Eine SPIEGELstunde des Journalismus

Sofort nach der Tat begann die Vertuschung. Kurras wird umgehend nach der Tat vom Polizeipräsidenten auf das Präsidium geschickt, wo er erst rund drei Stunden später auftaucht. Polizisten, die direkt daneben standen, wurden damals (1967) von der Staatsanwaltschaft nicht vernommen. Die BILD zeigte damals ein beschnittenes Foto des auf dem Boden liegenden Benno Ohnesorg, auf dem Kurras weggeschnitten war, mit der Bildunterschrift: „Auf der Straße zusammengebrochen. Wann kommt Hilfe?“

Sofort nach dem Schuss skandieren die Demonstranten: „Mörder! Mörder!“

Der Krankenwagen, der Benno Ohnesorg ins Krankenhaus brachte, brauchte für die Strecke, die man mit einem normalen Auto ohne Blaulicht in zehn Minuten fährt, beinahe eine Stunde. Als das Fahrzeug im Krankenhaus Moabit ankam, war Benno Ohnesorg tot. Obwohl Ohnesorg tot war, wird er sofort ‚operiert‘: der Teil der Schädeldecke mit dem Einschussloch wird herausgebrochen und ist seitdem verschwunden.

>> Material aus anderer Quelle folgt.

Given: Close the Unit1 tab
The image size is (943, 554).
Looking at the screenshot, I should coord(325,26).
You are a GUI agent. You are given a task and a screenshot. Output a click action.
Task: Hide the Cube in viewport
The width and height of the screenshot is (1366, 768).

Auf dem Leichenschein steht: „Schädelverletzung durch stumpfe Gewalteinwirkung.“ Der diensthabende Arzt, der diesen Leichenschein abgezeichnet hatte, war ein Iraner, der sich nur für diesen Abend hatte einteilen lassen. Er war der Sohn des damaligen Wirtschaftsministers des Iran, der auch Mitglied der Delegation des Schahs war. Aber, so warnen die Rechercheure, bevor jetzt die Verschwörungstheorien los gehen: das Krankenhaus Moabit war darauf eingestellt worden, im Fall eines Attentats auf den Schah Notoperationen durchführen zu können. Entsprechende Blutkonserven standen bereit. Dieser Mann war vermutlich der ‚Verbindungsarzt‘ für diesen Fall.

Zwei wesentliche Erkenntnisse ergeben sich aus den bisher bekannten Tatsachen:

  • Der Springer-Verlag hat sich aktiv an der Vertuschung beteiligt, sei es durch die Bildauswahl und den Bildbeschnitt, sei es durch falsche, suggestive Texte.
  • Diese Recherche ist eigentlich die Aufgabe der jetzigen Landesregierung, die aber untätig auf Aktenbergen sitzt, die noch verschlossen sind.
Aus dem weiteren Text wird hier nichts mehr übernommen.